Task directions:
Every entry, from first to last, is to be written out exactly.

Records from a collection:
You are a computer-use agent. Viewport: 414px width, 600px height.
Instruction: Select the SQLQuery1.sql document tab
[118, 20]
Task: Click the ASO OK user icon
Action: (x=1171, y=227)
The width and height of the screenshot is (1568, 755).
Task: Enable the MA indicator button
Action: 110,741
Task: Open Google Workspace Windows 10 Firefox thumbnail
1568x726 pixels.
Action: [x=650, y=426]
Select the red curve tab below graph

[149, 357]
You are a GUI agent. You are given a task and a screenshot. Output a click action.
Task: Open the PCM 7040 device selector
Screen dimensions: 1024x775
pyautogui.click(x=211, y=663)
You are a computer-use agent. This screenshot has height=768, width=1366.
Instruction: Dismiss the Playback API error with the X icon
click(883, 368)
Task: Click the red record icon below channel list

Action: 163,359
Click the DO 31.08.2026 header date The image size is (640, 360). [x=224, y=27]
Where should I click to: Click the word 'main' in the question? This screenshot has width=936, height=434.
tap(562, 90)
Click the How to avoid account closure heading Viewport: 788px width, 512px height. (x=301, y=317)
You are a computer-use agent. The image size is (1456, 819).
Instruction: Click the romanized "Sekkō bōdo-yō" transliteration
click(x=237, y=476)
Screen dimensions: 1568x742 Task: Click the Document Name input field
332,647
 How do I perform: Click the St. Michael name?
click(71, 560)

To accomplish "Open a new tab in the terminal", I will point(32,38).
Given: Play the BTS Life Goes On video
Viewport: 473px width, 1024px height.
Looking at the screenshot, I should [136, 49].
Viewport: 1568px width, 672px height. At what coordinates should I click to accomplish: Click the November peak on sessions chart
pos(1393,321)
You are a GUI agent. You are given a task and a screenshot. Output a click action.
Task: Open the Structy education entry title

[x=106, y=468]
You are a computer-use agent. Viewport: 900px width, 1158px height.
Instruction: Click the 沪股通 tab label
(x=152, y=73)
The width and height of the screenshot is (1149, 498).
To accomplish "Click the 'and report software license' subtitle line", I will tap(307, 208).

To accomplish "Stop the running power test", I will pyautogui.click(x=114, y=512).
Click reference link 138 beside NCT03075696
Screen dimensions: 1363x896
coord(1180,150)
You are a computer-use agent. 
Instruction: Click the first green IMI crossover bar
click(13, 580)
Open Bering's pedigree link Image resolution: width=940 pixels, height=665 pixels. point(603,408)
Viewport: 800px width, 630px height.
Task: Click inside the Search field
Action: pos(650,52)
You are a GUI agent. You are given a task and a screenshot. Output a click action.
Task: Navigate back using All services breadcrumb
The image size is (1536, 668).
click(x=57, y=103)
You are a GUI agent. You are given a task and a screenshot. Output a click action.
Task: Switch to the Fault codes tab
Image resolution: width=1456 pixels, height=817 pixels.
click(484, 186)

Exercise result:
You are a computer-use agent. Viewport: 414px width, 600px height.
Instruction: Select the SQLQuery1.sql document tab
[118, 20]
Task: Click the ASO OK user icon
Action: (x=1171, y=227)
The width and height of the screenshot is (1568, 755).
Task: Enable the MA indicator button
Action: 110,741
Task: Open Google Workspace Windows 10 Firefox thumbnail
1568x726 pixels.
Action: [x=650, y=426]
Select the red curve tab below graph

[149, 357]
You are a GUI agent. You are given a task and a screenshot. Output a click action.
Task: Open the PCM 7040 device selector
Screen dimensions: 1024x775
pyautogui.click(x=211, y=663)
You are a computer-use agent. This screenshot has height=768, width=1366.
Instruction: Dismiss the Playback API error with the X icon
click(883, 368)
Task: Click the red record icon below channel list

Action: 163,359
Click the DO 31.08.2026 header date The image size is (640, 360). [x=224, y=27]
Where should I click to: Click the word 'main' in the question? This screenshot has width=936, height=434.
tap(562, 90)
Click the How to avoid account closure heading Viewport: 788px width, 512px height. (x=301, y=317)
You are a computer-use agent. The image size is (1456, 819).
Instruction: Click the romanized "Sekkō bōdo-yō" transliteration
click(x=237, y=476)
Screen dimensions: 1568x742 Task: Click the Document Name input field
332,647
 How do I perform: Click the St. Michael name?
click(71, 560)

To accomplish "Open a new tab in the terminal", I will point(32,38).
Given: Play the BTS Life Goes On video
Viewport: 473px width, 1024px height.
Looking at the screenshot, I should [136, 49].
Viewport: 1568px width, 672px height. At what coordinates should I click to accomplish: Click the November peak on sessions chart
pos(1393,321)
You are a GUI agent. You are given a task and a screenshot. Output a click action.
Task: Open the Structy education entry title

[x=106, y=468]
You are a computer-use agent. Viewport: 900px width, 1158px height.
Instruction: Click the 沪股通 tab label
(x=152, y=73)
The width and height of the screenshot is (1149, 498).
To accomplish "Click the 'and report software license' subtitle line", I will tap(307, 208).

To accomplish "Stop the running power test", I will pyautogui.click(x=114, y=512).
Click reference link 138 beside NCT03075696
Screen dimensions: 1363x896
coord(1180,150)
You are a computer-use agent. 
Instruction: Click the first green IMI crossover bar
click(13, 580)
Open Bering's pedigree link Image resolution: width=940 pixels, height=665 pixels. point(603,408)
Viewport: 800px width, 630px height.
Task: Click inside the Search field
Action: pos(650,52)
You are a GUI agent. You are given a task and a screenshot. Output a click action.
Task: Navigate back using All services breadcrumb
The image size is (1536, 668).
click(x=57, y=103)
You are a GUI agent. You are given a task and a screenshot. Output a click action.
Task: Switch to the Fault codes tab
Image resolution: width=1456 pixels, height=817 pixels.
click(484, 186)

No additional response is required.